- **Supplied data**:
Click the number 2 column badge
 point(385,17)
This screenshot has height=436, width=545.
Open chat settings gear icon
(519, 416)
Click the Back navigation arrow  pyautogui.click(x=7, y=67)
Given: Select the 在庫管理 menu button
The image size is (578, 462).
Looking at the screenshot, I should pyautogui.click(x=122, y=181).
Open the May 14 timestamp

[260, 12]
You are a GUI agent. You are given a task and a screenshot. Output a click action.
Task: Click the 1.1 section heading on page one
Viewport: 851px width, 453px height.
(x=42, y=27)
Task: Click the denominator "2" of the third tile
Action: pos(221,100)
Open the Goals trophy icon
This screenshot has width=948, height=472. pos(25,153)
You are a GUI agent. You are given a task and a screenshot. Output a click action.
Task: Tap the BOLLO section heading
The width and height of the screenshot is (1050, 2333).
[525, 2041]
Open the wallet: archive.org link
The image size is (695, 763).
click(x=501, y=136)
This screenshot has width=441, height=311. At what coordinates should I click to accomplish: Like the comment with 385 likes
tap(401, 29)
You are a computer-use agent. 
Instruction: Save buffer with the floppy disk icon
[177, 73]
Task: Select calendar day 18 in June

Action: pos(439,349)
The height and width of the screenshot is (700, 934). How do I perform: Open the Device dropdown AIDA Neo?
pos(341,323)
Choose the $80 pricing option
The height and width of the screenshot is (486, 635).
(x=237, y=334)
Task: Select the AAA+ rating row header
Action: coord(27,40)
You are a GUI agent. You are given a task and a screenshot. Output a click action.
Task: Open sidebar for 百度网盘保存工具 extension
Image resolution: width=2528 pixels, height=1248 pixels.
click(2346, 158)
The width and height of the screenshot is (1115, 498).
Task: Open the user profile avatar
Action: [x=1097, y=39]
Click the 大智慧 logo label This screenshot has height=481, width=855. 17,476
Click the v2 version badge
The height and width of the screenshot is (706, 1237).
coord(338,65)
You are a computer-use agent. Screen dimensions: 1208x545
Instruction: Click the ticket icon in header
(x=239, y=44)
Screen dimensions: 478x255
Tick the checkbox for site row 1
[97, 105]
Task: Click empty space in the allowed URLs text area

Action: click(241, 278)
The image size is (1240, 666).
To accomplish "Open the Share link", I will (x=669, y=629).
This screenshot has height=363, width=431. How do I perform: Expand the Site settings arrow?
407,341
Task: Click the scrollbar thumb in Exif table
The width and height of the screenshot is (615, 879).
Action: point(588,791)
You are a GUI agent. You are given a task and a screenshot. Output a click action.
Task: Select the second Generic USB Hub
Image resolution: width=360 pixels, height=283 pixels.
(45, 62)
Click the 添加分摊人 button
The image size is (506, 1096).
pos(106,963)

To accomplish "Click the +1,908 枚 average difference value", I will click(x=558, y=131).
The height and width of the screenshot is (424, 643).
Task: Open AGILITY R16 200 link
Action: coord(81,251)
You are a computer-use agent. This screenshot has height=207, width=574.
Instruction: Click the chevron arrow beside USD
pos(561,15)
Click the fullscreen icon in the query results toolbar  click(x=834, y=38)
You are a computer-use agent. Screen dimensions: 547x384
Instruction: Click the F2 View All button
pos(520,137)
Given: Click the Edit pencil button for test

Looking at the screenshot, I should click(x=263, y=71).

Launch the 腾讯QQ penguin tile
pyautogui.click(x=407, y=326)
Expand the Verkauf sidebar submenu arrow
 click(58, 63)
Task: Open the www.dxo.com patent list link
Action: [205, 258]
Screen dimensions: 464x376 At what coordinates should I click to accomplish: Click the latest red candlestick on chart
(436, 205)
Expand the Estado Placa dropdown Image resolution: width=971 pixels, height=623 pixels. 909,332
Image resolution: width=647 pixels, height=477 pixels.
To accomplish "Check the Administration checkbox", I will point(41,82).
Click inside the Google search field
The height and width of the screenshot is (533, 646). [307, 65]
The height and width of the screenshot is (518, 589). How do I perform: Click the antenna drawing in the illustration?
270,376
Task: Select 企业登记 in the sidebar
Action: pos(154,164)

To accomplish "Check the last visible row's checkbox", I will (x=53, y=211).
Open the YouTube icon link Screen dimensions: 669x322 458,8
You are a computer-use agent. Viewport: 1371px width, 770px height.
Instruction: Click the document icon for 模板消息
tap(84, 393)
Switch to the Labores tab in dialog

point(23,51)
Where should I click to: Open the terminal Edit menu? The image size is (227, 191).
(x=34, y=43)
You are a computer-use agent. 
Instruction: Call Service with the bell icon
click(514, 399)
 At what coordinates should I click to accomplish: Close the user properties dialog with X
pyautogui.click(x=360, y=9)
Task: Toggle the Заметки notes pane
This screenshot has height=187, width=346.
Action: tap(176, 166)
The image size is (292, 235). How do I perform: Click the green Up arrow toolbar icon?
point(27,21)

- **What you need to do**:
The data above must be repeated in its entirety, exactly as given.

- **Result of the exercise**:
Click the number 2 column badge
 point(385,17)
This screenshot has height=436, width=545.
Open chat settings gear icon
(519, 416)
Click the Back navigation arrow  pyautogui.click(x=7, y=67)
Given: Select the 在庫管理 menu button
The image size is (578, 462).
Looking at the screenshot, I should pyautogui.click(x=122, y=181).
Open the May 14 timestamp

[260, 12]
You are a GUI agent. You are given a task and a screenshot. Output a click action.
Task: Click the 1.1 section heading on page one
Viewport: 851px width, 453px height.
(x=42, y=27)
Task: Click the denominator "2" of the third tile
Action: pos(221,100)
Open the Goals trophy icon
This screenshot has width=948, height=472. pos(25,153)
You are a GUI agent. You are given a task and a screenshot. Output a click action.
Task: Tap the BOLLO section heading
The width and height of the screenshot is (1050, 2333).
[525, 2041]
Open the wallet: archive.org link
The image size is (695, 763).
click(x=501, y=136)
This screenshot has width=441, height=311. At what coordinates should I click to accomplish: Like the comment with 385 likes
tap(401, 29)
You are a computer-use agent. 
Instruction: Save buffer with the floppy disk icon
[177, 73]
Task: Select calendar day 18 in June

Action: pos(439,349)
The height and width of the screenshot is (700, 934). How do I perform: Open the Device dropdown AIDA Neo?
pos(341,323)
Choose the $80 pricing option
The height and width of the screenshot is (486, 635).
(x=237, y=334)
Task: Select the AAA+ rating row header
Action: coord(27,40)
You are a GUI agent. You are given a task and a screenshot. Output a click action.
Task: Open sidebar for 百度网盘保存工具 extension
Image resolution: width=2528 pixels, height=1248 pixels.
click(2346, 158)
The width and height of the screenshot is (1115, 498).
Task: Open the user profile avatar
Action: [x=1097, y=39]
Click the 大智慧 logo label This screenshot has height=481, width=855. 17,476
Click the v2 version badge
The height and width of the screenshot is (706, 1237).
coord(338,65)
You are a computer-use agent. Screen dimensions: 1208x545
Instruction: Click the ticket icon in header
(x=239, y=44)
Screen dimensions: 478x255
Tick the checkbox for site row 1
[97, 105]
Task: Click empty space in the allowed URLs text area

Action: click(241, 278)
The image size is (1240, 666).
To accomplish "Open the Share link", I will (x=669, y=629).
This screenshot has height=363, width=431. How do I perform: Expand the Site settings arrow?
407,341
Task: Click the scrollbar thumb in Exif table
The width and height of the screenshot is (615, 879).
Action: point(588,791)
You are a GUI agent. You are given a task and a screenshot. Output a click action.
Task: Select the second Generic USB Hub
Image resolution: width=360 pixels, height=283 pixels.
(45, 62)
Click the 添加分摊人 button
The image size is (506, 1096).
pos(106,963)

To accomplish "Click the +1,908 枚 average difference value", I will click(x=558, y=131).
The height and width of the screenshot is (424, 643).
Task: Open AGILITY R16 200 link
Action: coord(81,251)
You are a computer-use agent. This screenshot has height=207, width=574.
Instruction: Click the chevron arrow beside USD
pos(561,15)
Click the fullscreen icon in the query results toolbar  click(x=834, y=38)
You are a computer-use agent. Screen dimensions: 547x384
Instruction: Click the F2 View All button
pos(520,137)
Given: Click the Edit pencil button for test

Looking at the screenshot, I should click(x=263, y=71).

Launch the 腾讯QQ penguin tile
pyautogui.click(x=407, y=326)
Expand the Verkauf sidebar submenu arrow
 click(58, 63)
Task: Open the www.dxo.com patent list link
Action: [205, 258]
Screen dimensions: 464x376 At what coordinates should I click to accomplish: Click the latest red candlestick on chart
(436, 205)
Expand the Estado Placa dropdown Image resolution: width=971 pixels, height=623 pixels. 909,332
Image resolution: width=647 pixels, height=477 pixels.
To accomplish "Check the Administration checkbox", I will point(41,82).
Click inside the Google search field
The height and width of the screenshot is (533, 646). [307, 65]
The height and width of the screenshot is (518, 589). How do I perform: Click the antenna drawing in the illustration?
270,376
Task: Select 企业登记 in the sidebar
Action: pos(154,164)

To accomplish "Check the last visible row's checkbox", I will (x=53, y=211).
Open the YouTube icon link Screen dimensions: 669x322 458,8
You are a computer-use agent. Viewport: 1371px width, 770px height.
Instruction: Click the document icon for 模板消息
tap(84, 393)
Switch to the Labores tab in dialog

point(23,51)
Where should I click to: Open the terminal Edit menu? The image size is (227, 191).
(x=34, y=43)
You are a computer-use agent. 
Instruction: Call Service with the bell icon
click(514, 399)
 At what coordinates should I click to accomplish: Close the user properties dialog with X
pyautogui.click(x=360, y=9)
Task: Toggle the Заметки notes pane
This screenshot has height=187, width=346.
Action: tap(176, 166)
The image size is (292, 235). How do I perform: Click the green Up arrow toolbar icon?
point(27,21)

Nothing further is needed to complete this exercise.